**Source**
▬▬▬
CREATE PROCEDURE [dbo].[TrainTipPredictionModel]  
AS  
BEGIN  
  DECLARE @inquery nvarchar(max) = N'  
    select tipped,  passenger_count, trip_time_in_secs, trip_distance, direct_distance   
    from nyctaxi_features  
'  
  -- Before insterting a new model, we delete the previous one 
    truncate table dbo.nyc_taxi_models

  -- Insert the trained model into a database table  
  INSERT INTO nyc_taxi_models  
  EXEC sp_execute_external_script
    @language = N'R',  
    @script = N'  

	##Create model  
	logitObj <- rxLogit(tipped ~ passenger_count + trip_distance + trip_time_in_secs +
                           direct_distance, data = InputDataSet)  

	##Serialize model and put it in data frame  
	trained_model <- data.frame(model=as.raw(serialize(logitObj, NULL)));  
									',  
   @input_data_1 = @inquery,  
    @output_data_1_name = N'trained_model'  
  ;  

END  
GO  

The procedure begins by defining a query that retrieves the sample data contained in the nyctaxi_features table.

  DECLARE @inquery nvarchar(max) = N'  
    select tipped,  passenger_count, trip_time_in_secs, trip_distance, direct_distance   
    from nyctaxi_features  
'  

This query is passed as one of the parameters to sp_execute_external_script, via the @input_data_1 parameter.

Next, a call to sp_execute_external_script is constructed. The return value of this stored procedure call is the serialized model, which is saved into the nyc_taxi_models table. The inputs to sp_execute_external_script are:

  • @language: needs to indicate that the script is written in the R language.
  • @script: this is the actual R script that uses the rxLogit function to train a model.
  • @input_data_1: by convention represent the query that is accessible via InputDataSet within the R script.
  • @output_data_1_name: provides the column name used in the result set containing the serialized model.

Looking at the R script specifically, we have:

##Create model  
logitObj <- rxLogit(tipped ~ passenger_count + trip_distance + trip_time_in_secs + 
                    direct_distance, data = InputDataSet)
▬▬▬
**Recorded information**
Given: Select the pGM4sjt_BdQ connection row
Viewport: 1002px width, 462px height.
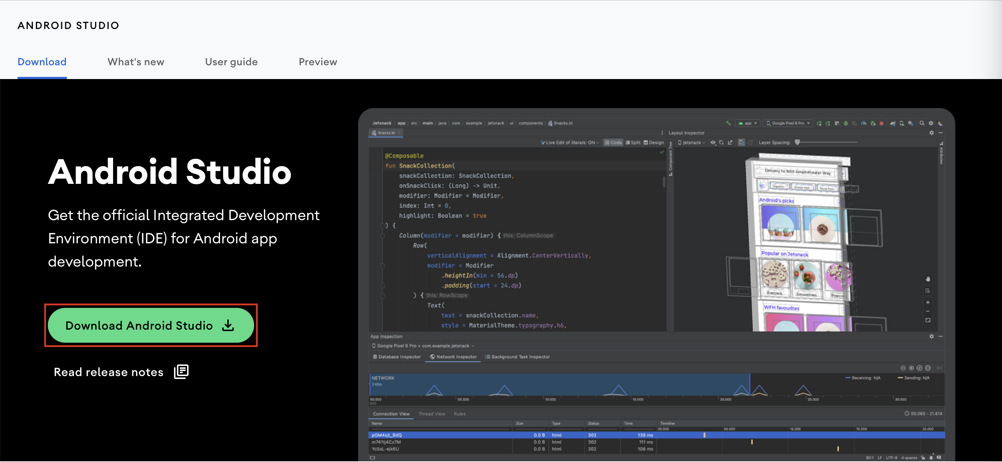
▬▬▬
**Given task**
Rewrite the stretch of the stored procedure walkthrough from "The procedure begins" through "the R script.", switching "nyc_taxi_models" to "nyc_taxi_tip_models".

**Problem solution**
The procedure begins by defining a query that retrieves the sample data contained in the nyctaxi_features table.

  DECLARE @inquery nvarchar(max) = N'  
    select tipped,  passenger_count, trip_time_in_secs, trip_distance, direct_distance   
    from nyctaxi_features  
'  

This query is passed as one of the parameters to sp_execute_external_script, via the @input_data_1 parameter.

Next, a call to sp_execute_external_script is constructed. The return value of this stored procedure call is the serialized model, which is saved into the nyc_taxi_tip_models table. The inputs to sp_execute_external_script are:

  • @language: needs to indicate that the script is written in the R language.
  • @script: this is the actual R script that uses the rxLogit function to train a model.
  • @input_data_1: by convention represent the query that is accessible via InputDataSet within the R script.